Elbette ki her insan gibi genelkurmay başkanı da suç işleyebilir yahut da görevi sırasında haddi aşan işlere imza atabilir.
Fakat bir ülkenin genelkurmay başkanı (hele Türkiyenin) terör örgütü kurup, sonra da yanına onlarca silah arkadaşını alarak, bu örgüt eliyle devleti yıkmaya kalkmaz.
Bu iddiayı beş yaşında bir çocuğa dahi sorsanız size "saçmalama" der.
Dün önce Anayasa Mahkemesinin ardından da İstanbul 20 Ağır Ceza Mahkemesinin verdiği kararla tahliye olan İlker Başbuğ, ne teröristtir, ne de terör örgütü kurucusudur.
Böyle bir zırvaya inanmak için ya kötü niyetli olmak ya da ileri derecede embesil olmak gerekir.
O tutuklu subaylar için de "terör örgütü mensubu" demek akılla ve vicdanla izah edilecek bir durum değil.
Ha şunu derseniz, bu subayların bir kısmı şayet denk düşürebilseydi darbe yapacaktı.
Tamam; bu daha inandırıcı ve bizim de yakın-uzak tarihimizle asla çatışmayan bir gerçek.
Elinde silah olan ve geleneğinde darbe yapma kültürü bulunan bir ordu, niye terör örgütü kursun ki, olsa olsa darbeci ve cuntacı olur.

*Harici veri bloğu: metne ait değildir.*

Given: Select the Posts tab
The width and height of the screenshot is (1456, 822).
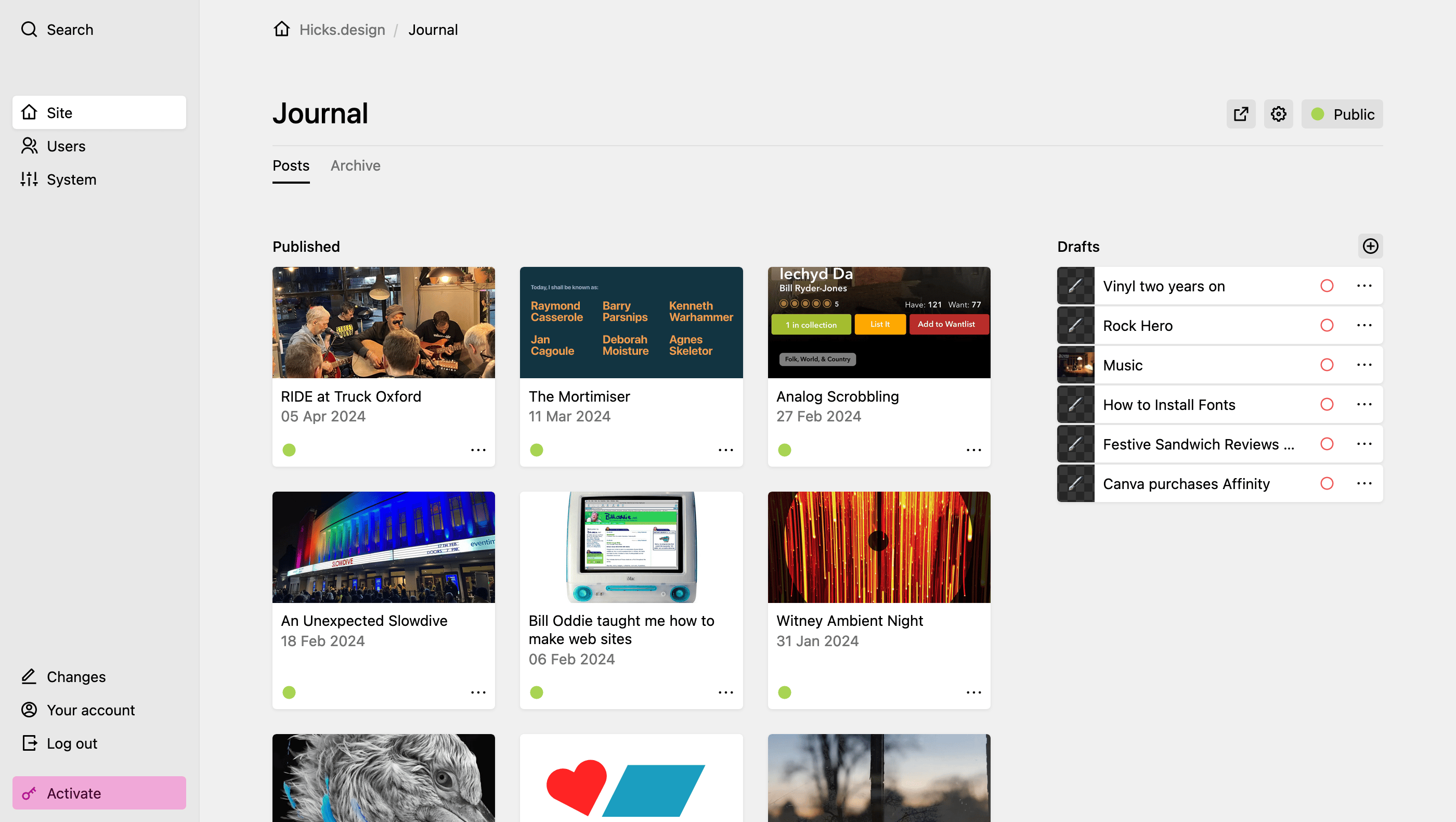Looking at the screenshot, I should (291, 165).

Bak Osmanlı ve Cumhuriyet tarihine!
İlker Paşanın böyle bir suçlamayla tutuklanması nasıl ki maşeri vicdanı sızlatmıştıysa şimdi bu tahliye kararıyla çok geç de olsa adalet yerini bulmuş oldu.
Evet; Başbakan defalarca yüksek sesle itirazını dile getirdi, "Başbuğ terör örgütü lideri ve üyesi olamaz" dedi. Fakat yine de o süreçten hükümet dolaylı da olsa sorumludur.
Bugün ortaya çıkmış olan "paralel yargı"nın o süreçte nasıl eline balta alıp kelle kopardığını vicdan sahibi insanlar haykırıp dururken, hükümet cephesinde kimse, "yahu bu insanlar haklı olabilir mi" diye sormadı.
Geç kalınmış olsa da hükümet, bu "ihmal"ini telafi etme adına hukuki düzenlemeye gitti, tahliyelerin önünü açacak yasalar çıkardı.
Yeter mi?
Yetmez.
Çünkü evrensel hukukun temel kurallarından biri şudur:
Masum bir adamın 24 saat hapis yatmasından ise, katil birinin salıverilmesi tercih edilir.
Toptancı bir mantıkla, adına Ergenekon, Balyoz ve başkaca isimler takılan o davalarda sanık olan herkese "sütten çıkmış ak kaşıktır" demek hiç de kolay değil. Ancak hukuka gerçek manada hukuk devleti olacaksak masuniyet karinesine saygı göstermek zorundayız.
Yargı kararıyla (ama ideolojik olmayan, belli bir amaca hizmet etmeyen, yasadışı yapılar tarafından yönlendirilip kontrol edilmeyen) suçlu olduğu kanıtlanmamış kimseler için peşinen "suçludur" yaftası yapıştıramayız.
Aynı şey bugün sürmekte olan paralel yapı soruşturmasında "sanık" pozisyonunda olacak kişiler için de geçerli...
Aslında bütün bu olaylar bize, en az hava ve su kadar adil ve bağımsız bir yargıya nasıl muhtaç olduğumuzu göstermektedir.
İnsanlar gibi ülkeler de gün gelir zengin olup kalkınabilir.
Lakin bir insan nasıl ki vicdanını karartır ve insani değerlerini yitirirse o sadece şeklen bir insandan ibaret kalırsa, devletler de eğer adalet üzre yönetilmez ve mahkemeler bağımsız ve tarafsız kararlar vermez ise, isterse bütün dünyanın hazinelerine sahip olsun kaç para eder ki? O devlete, devlet mi denir, canavar mı?
Adalet tesis etmek, bazen şairin dediği gibi beyazı beyazdan ayırmak kadar zordur.
Fakat marifet de işte odur.
Yani:
Adalet yanlış yapabilir ama kasıt içinde olamaz.